▶ **Exercise directions**:
All lines from the one that contains "Image resolution: width=1376" through the close of the entries below are to be repeated exactly, without any pictures.

▶ **The data**:
★ ★ ★ ★ ★
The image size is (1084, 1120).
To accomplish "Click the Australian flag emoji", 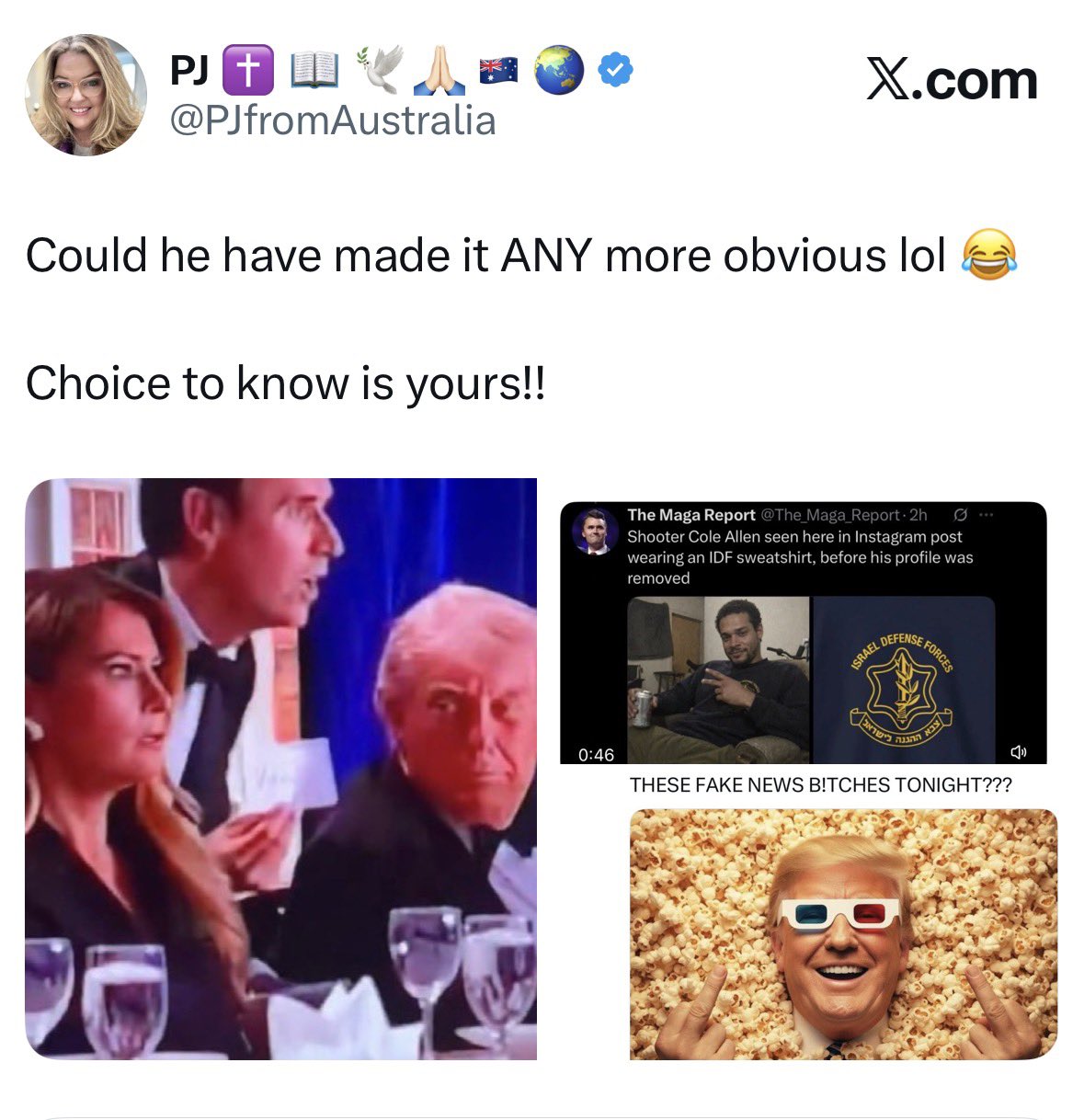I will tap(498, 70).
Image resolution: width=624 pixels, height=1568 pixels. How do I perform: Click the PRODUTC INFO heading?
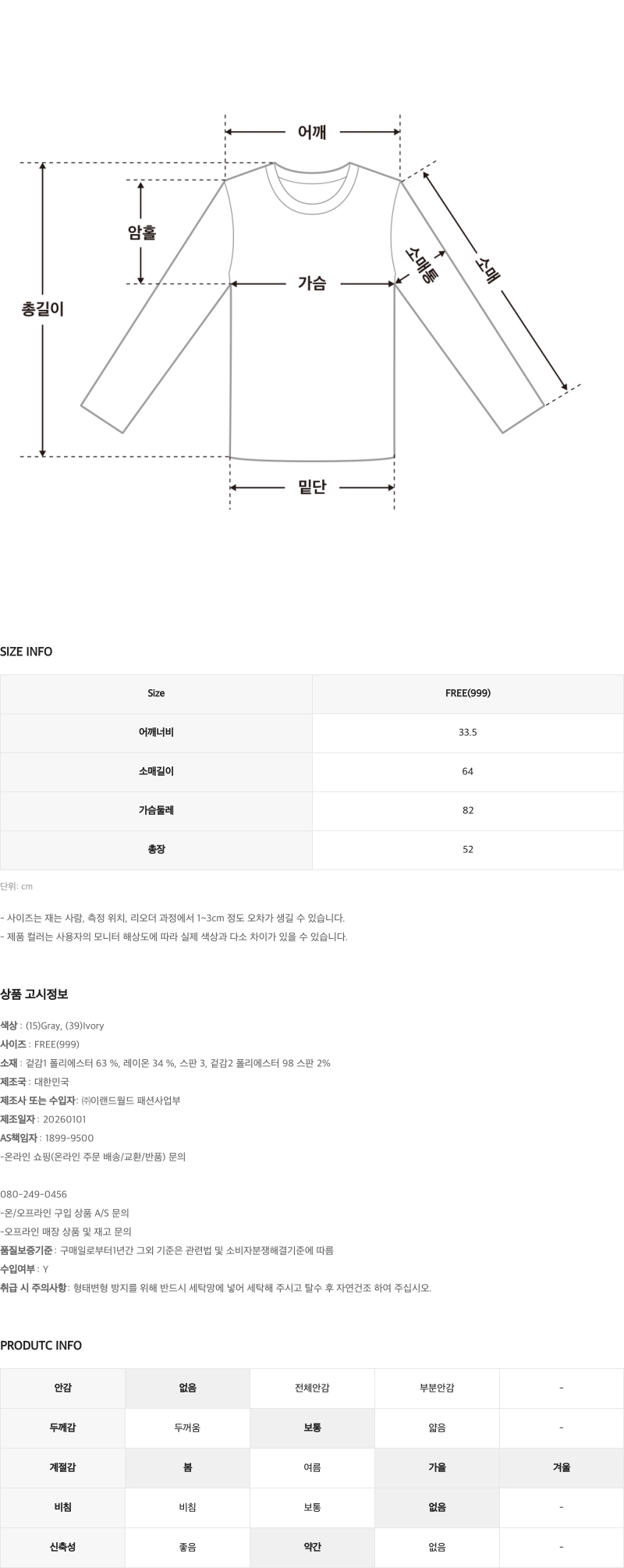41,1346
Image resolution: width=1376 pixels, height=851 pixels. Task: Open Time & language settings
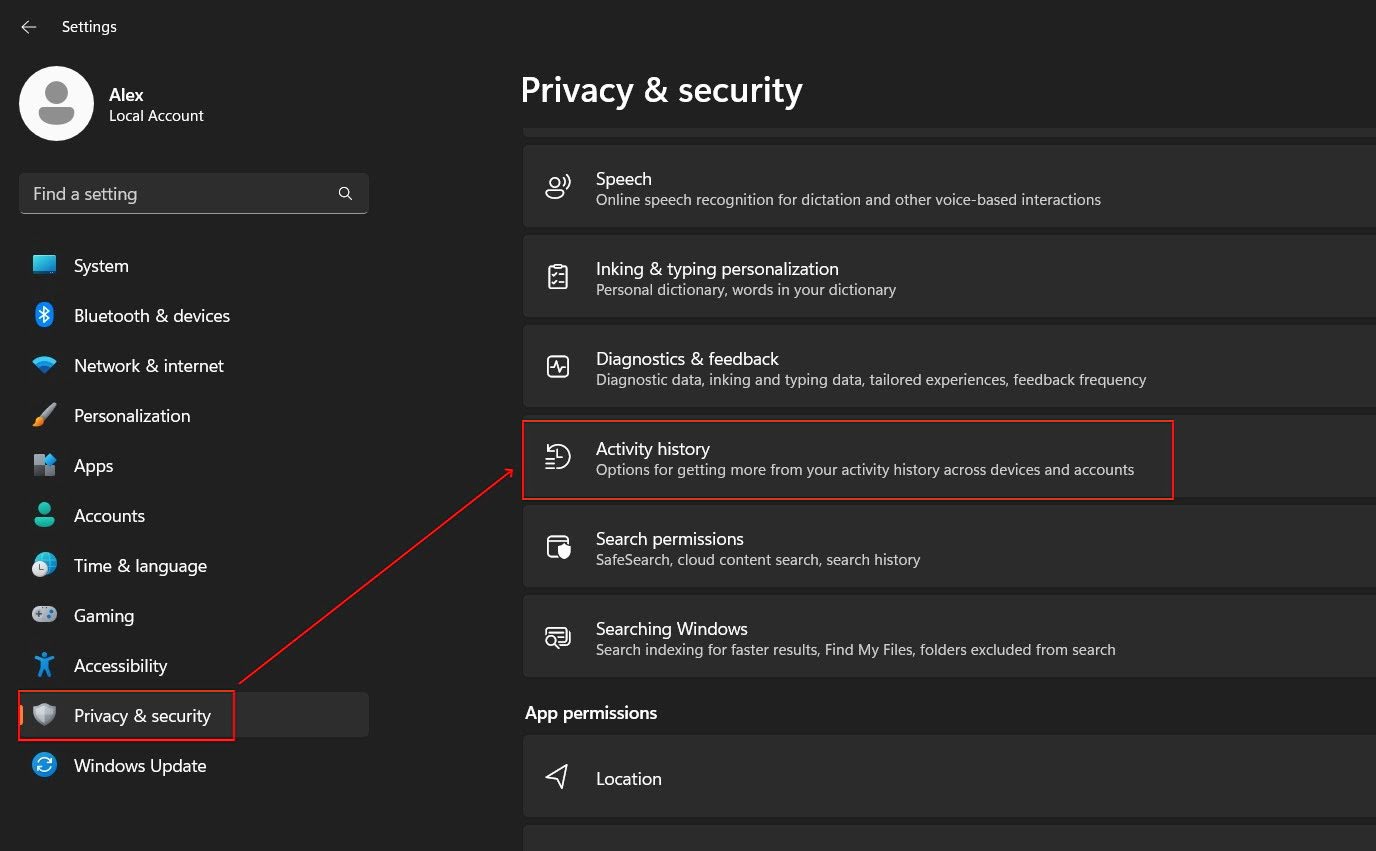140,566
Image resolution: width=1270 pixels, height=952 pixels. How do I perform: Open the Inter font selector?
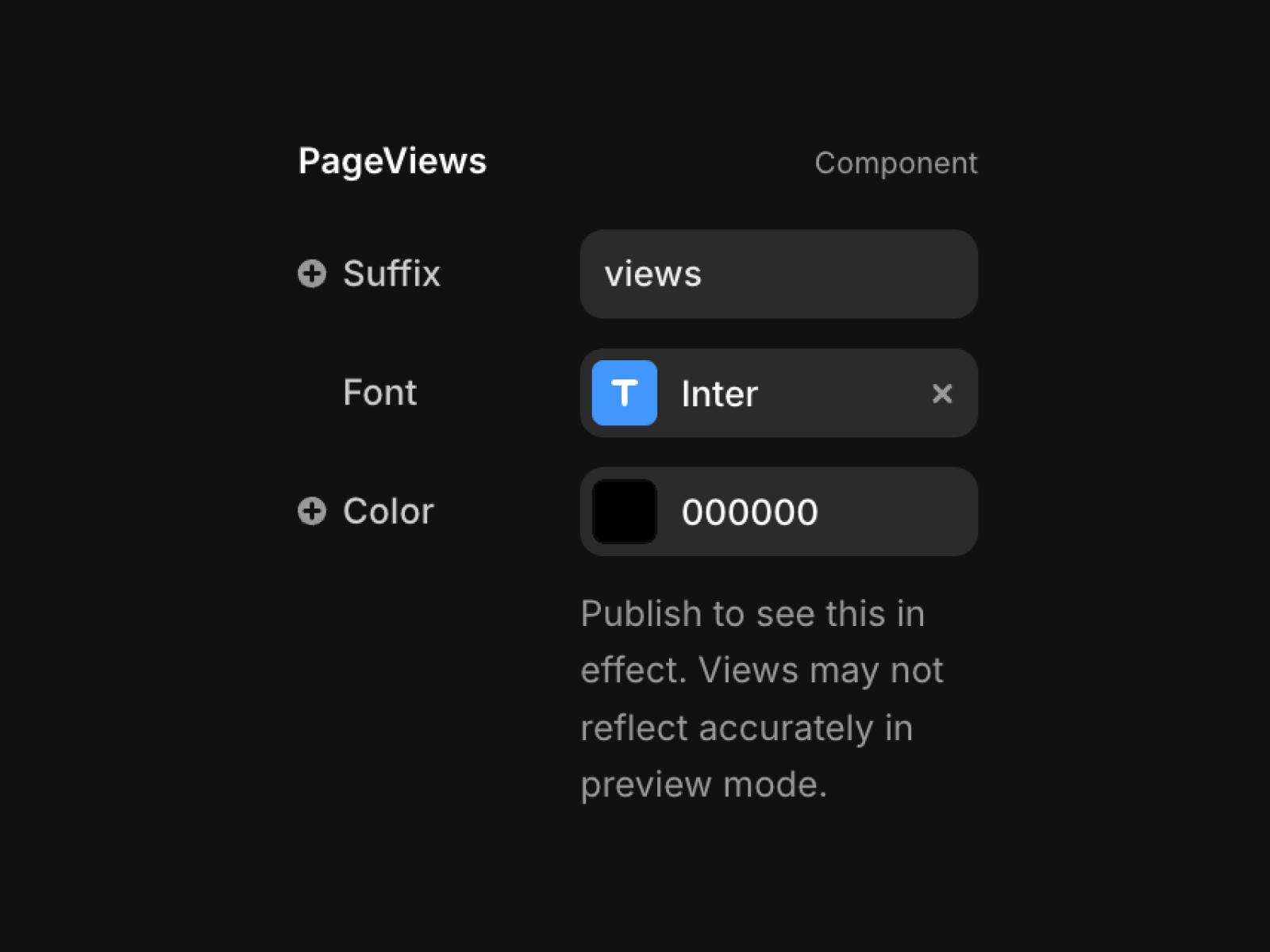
★ ★ ★ ★ ★
▶ **Solved exercise**:
Image resolution: width=1376 pixels, height=851 pixels. Task: Open Time & language settings
140,566
Image resolution: width=1270 pixels, height=952 pixels. How do I perform: Open the Inter font selector?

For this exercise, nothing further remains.